Вначале, когда я заговорил о Ставрогине, как о юном сладострастнике, который до 16 лет мучился известным подростковым пороком, Шамрай с Сеней захихикали, а потом насторожились, потому что перед ними раскрывалась неведомая, еще до конца не выясненная, потаенная сторона человеческого существования.
— Ставрогин любил не самое подлость, а упоение от мучительного осознания собственной низости…
— Как это? — спросил Вася.
— Поясню. Однажды исчез перочинный ножик Ставрогина. Никого, кроме Матреши и Ставрогина, дома не было. На Матрешу и пало подозрение. Мать пошла за розгами, а в это время Ставрогин нашел свой ножик за кроватью. Но не сказал об этом матери и наблюдал за тем, как секли Матрешу. Наблюдал и получал от своей подлости несказанное удовольствие.

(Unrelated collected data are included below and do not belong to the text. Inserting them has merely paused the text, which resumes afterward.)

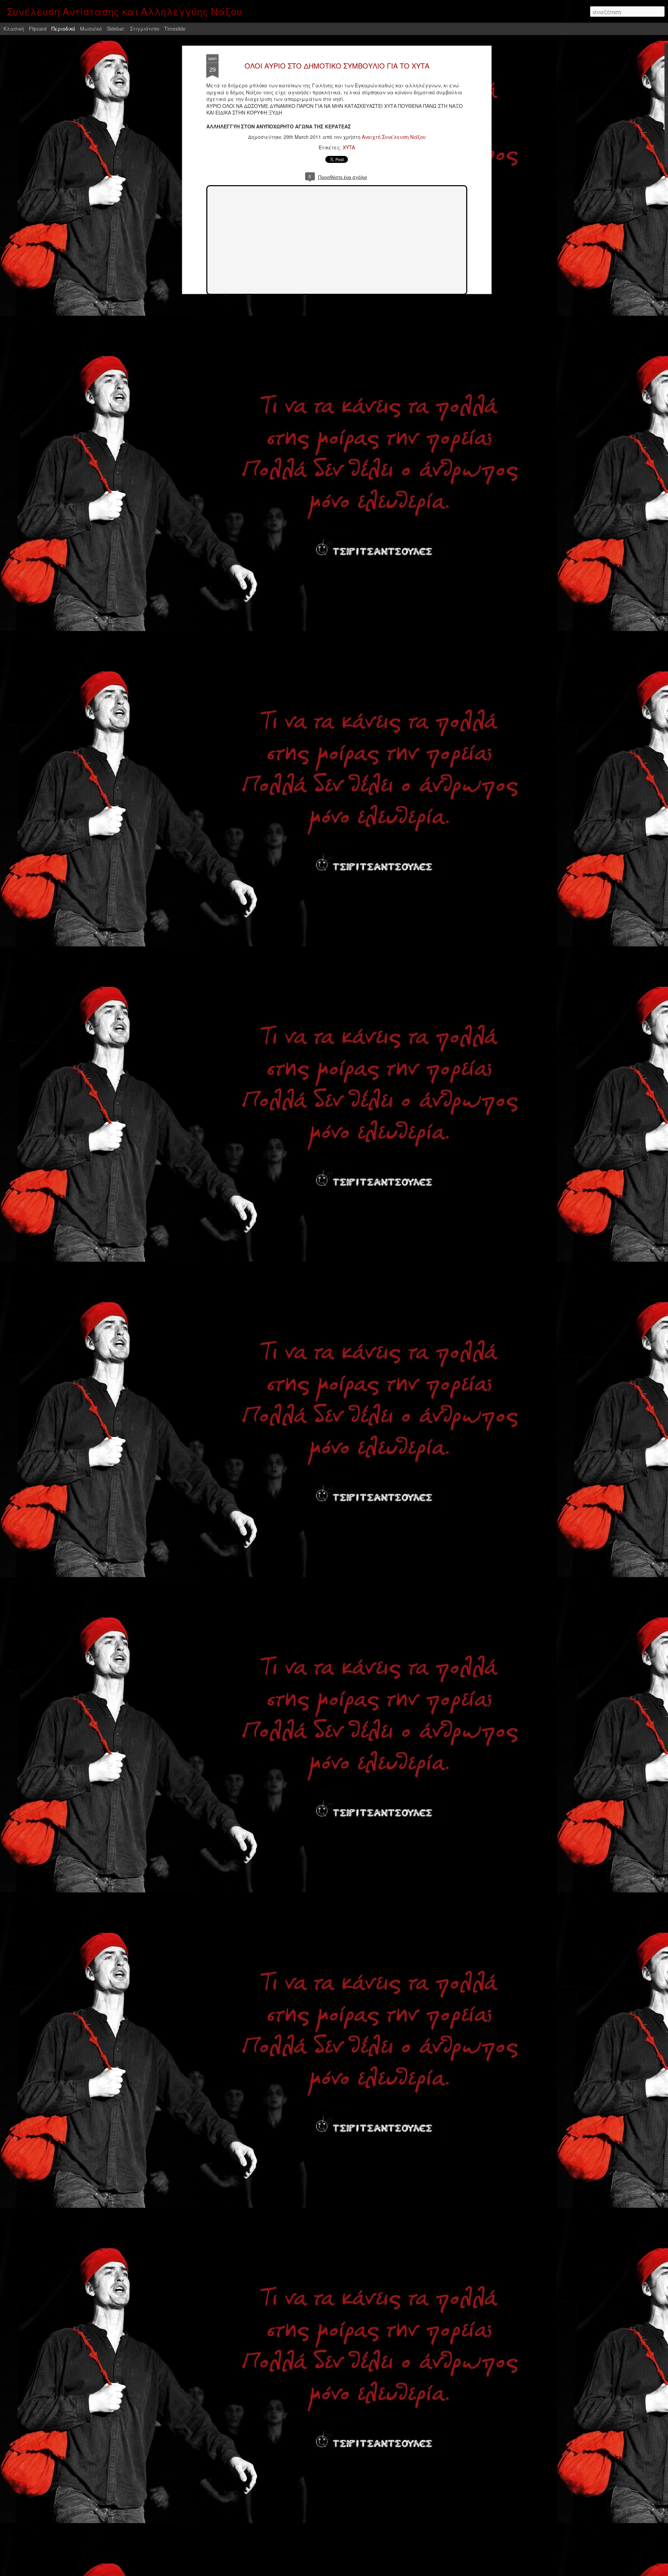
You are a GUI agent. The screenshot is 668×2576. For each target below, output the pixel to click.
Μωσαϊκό (91, 28)
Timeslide (174, 28)
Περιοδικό (63, 28)
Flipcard (38, 28)
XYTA (349, 147)
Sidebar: (116, 28)
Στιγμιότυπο (144, 28)
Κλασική (13, 28)
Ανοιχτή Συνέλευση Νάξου (394, 136)
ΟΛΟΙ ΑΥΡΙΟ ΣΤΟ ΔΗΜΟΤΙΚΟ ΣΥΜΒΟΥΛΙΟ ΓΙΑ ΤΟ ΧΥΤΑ (337, 66)
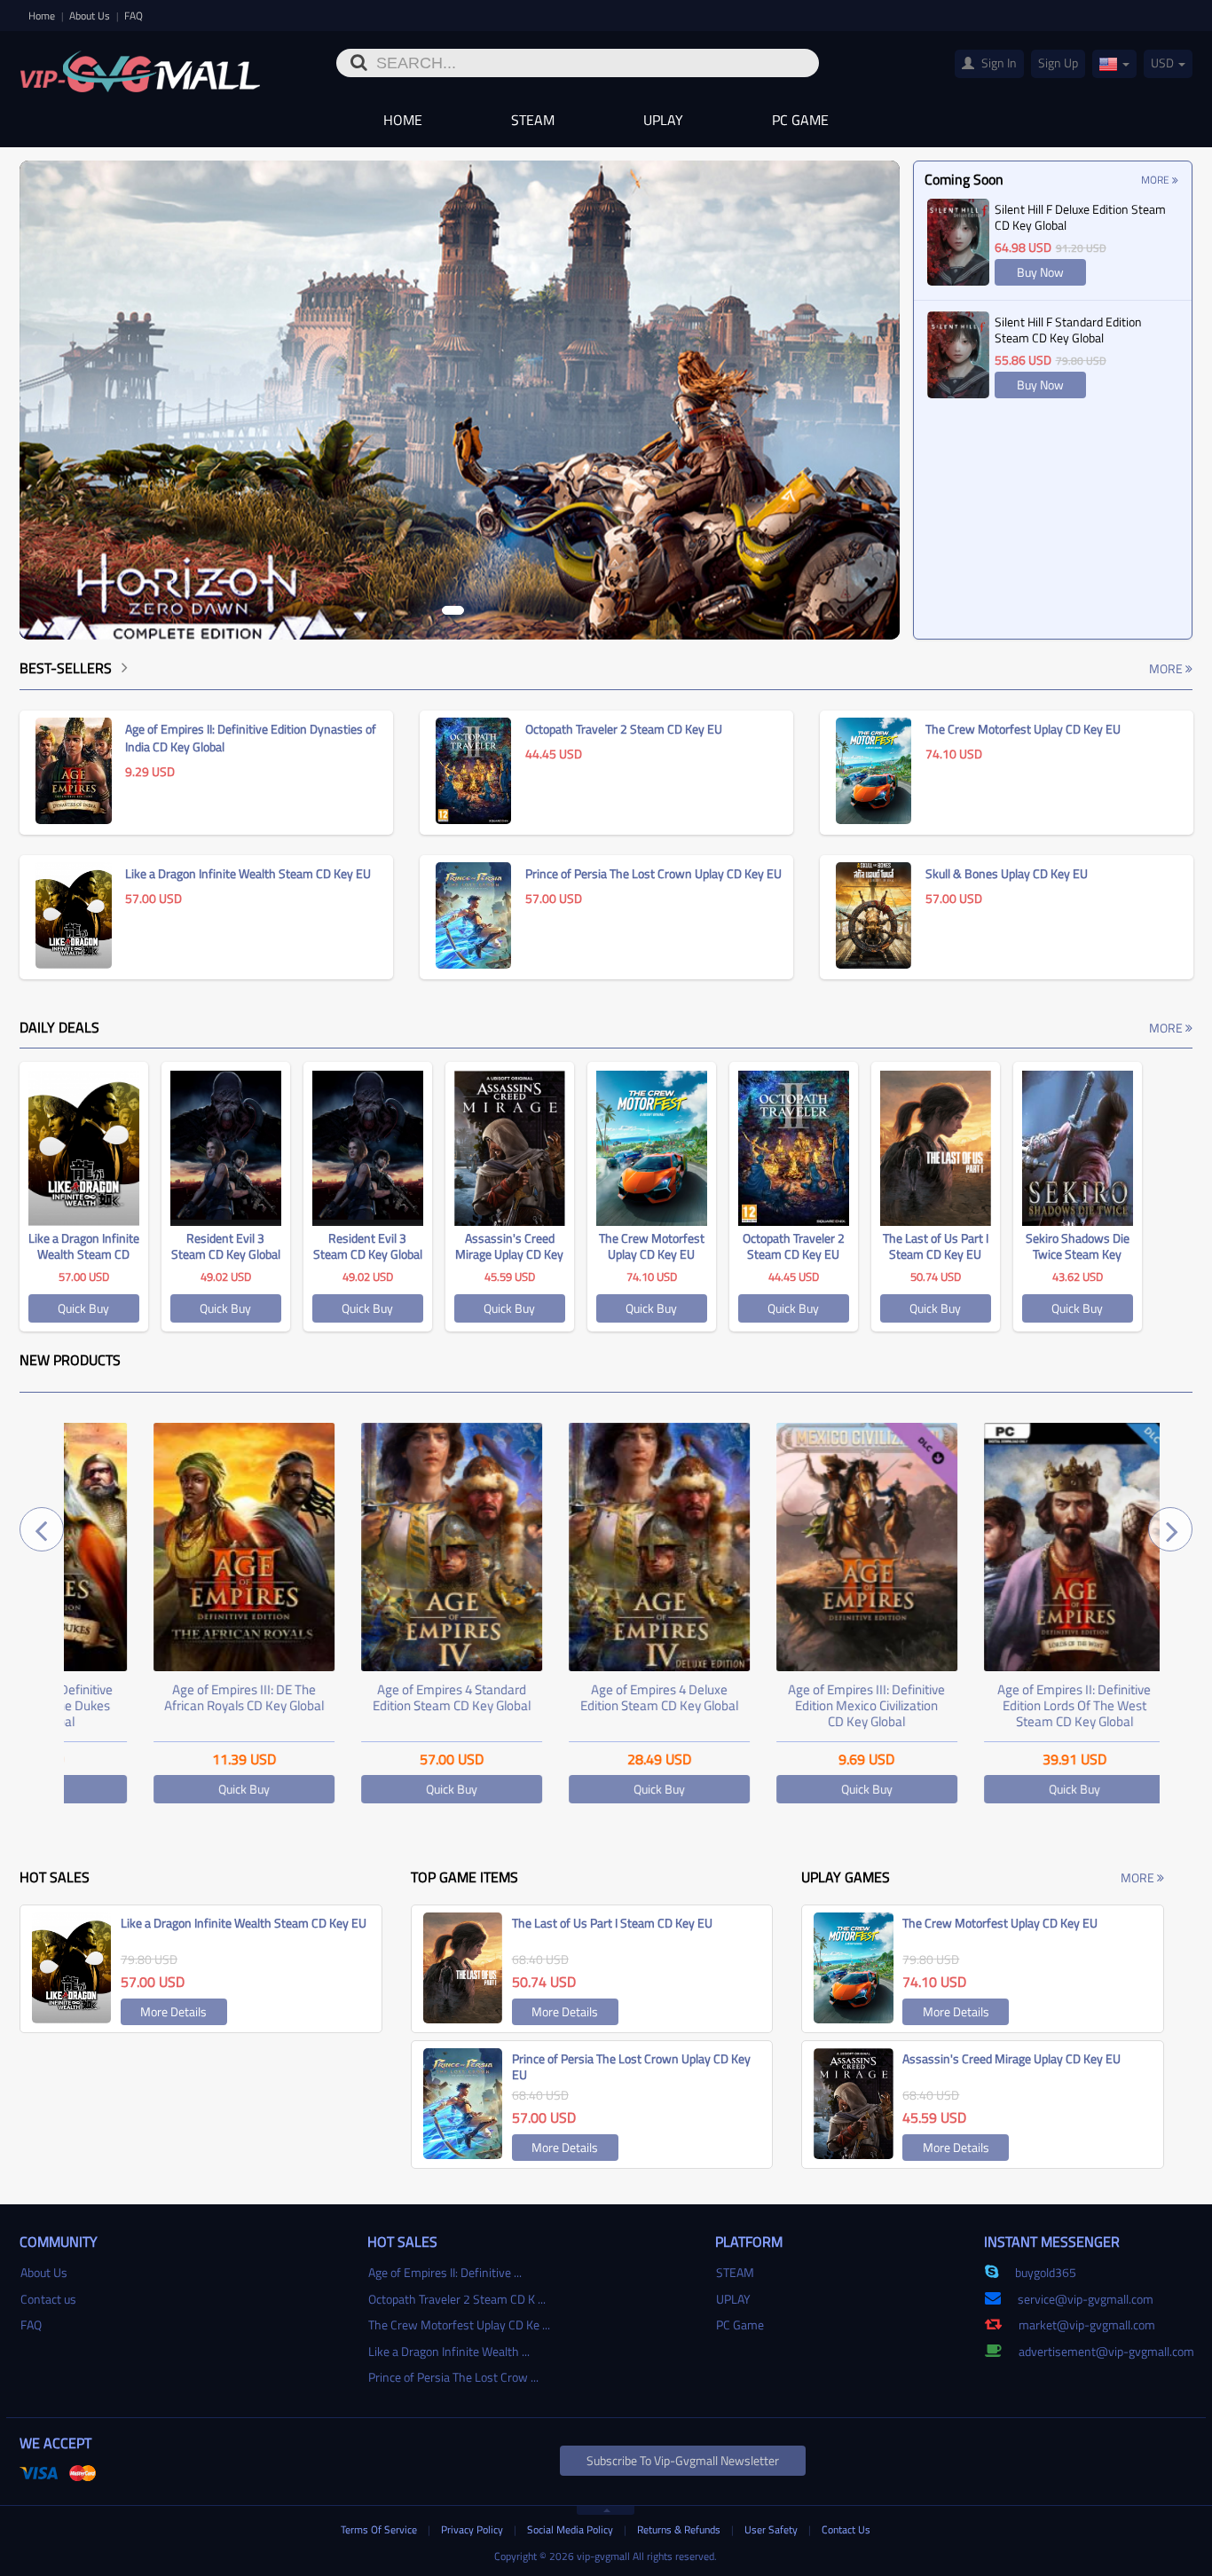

— Во б…, - ругнулся Замуруев.
— Дальше, дальше-то что? — спрашивал Вася.
— А дальше история развивалась так. Через три дня Ставрогин остался с Матрешей один в доме. Двери и окна были заперты. Матреша сидела в своей каморке спиной к Ставрогину, копалась в тряпье, что-то шила иголкой. Потом тихо запела. Ставрогин посмотрел на часы. Было два часа дня. Он отметил, что у него сильно забилось сердце. Девочка по-прежнему сидела к нему спиной.
— Так, так, — привстал с койки Замуруев.
— Не тяни резину, — бросил нехотя Шамрай.
— Не в этом дело, — сказал я. — Вы ждете обычной развязки. А здесь все не так, потому что сплошная загадка здесь.
— В чем загадка? — спросил Шамрай. — Темнишь ты, брат. Только зачем?
Я осмотрелся. Гриша и Вася были явно на моей стороне. Сеня занимал, я это чувствовал, нейтралитет.
Я помолчал, пока не истощилось терпение слушателей.
— А загадка вот в чем, — сказал я. — Прежде чем пойти на подлость, Ставрогин задал себе вопрос, сможет ли он сдержаться, остановить себя, и ответил: "Сможет". Тогда возникает вопрос: что побудило его смять девочку? Страсть? Нет, нисколько. Скорее, подлость. Подлость оказывается более притягательной, чем само удовольствие. Так решает для себя Ставрогин.
— А что же с девочкой? — тихо спросил Гриша. — Вы остановились на том, что она сидела спиной к Ставрогину.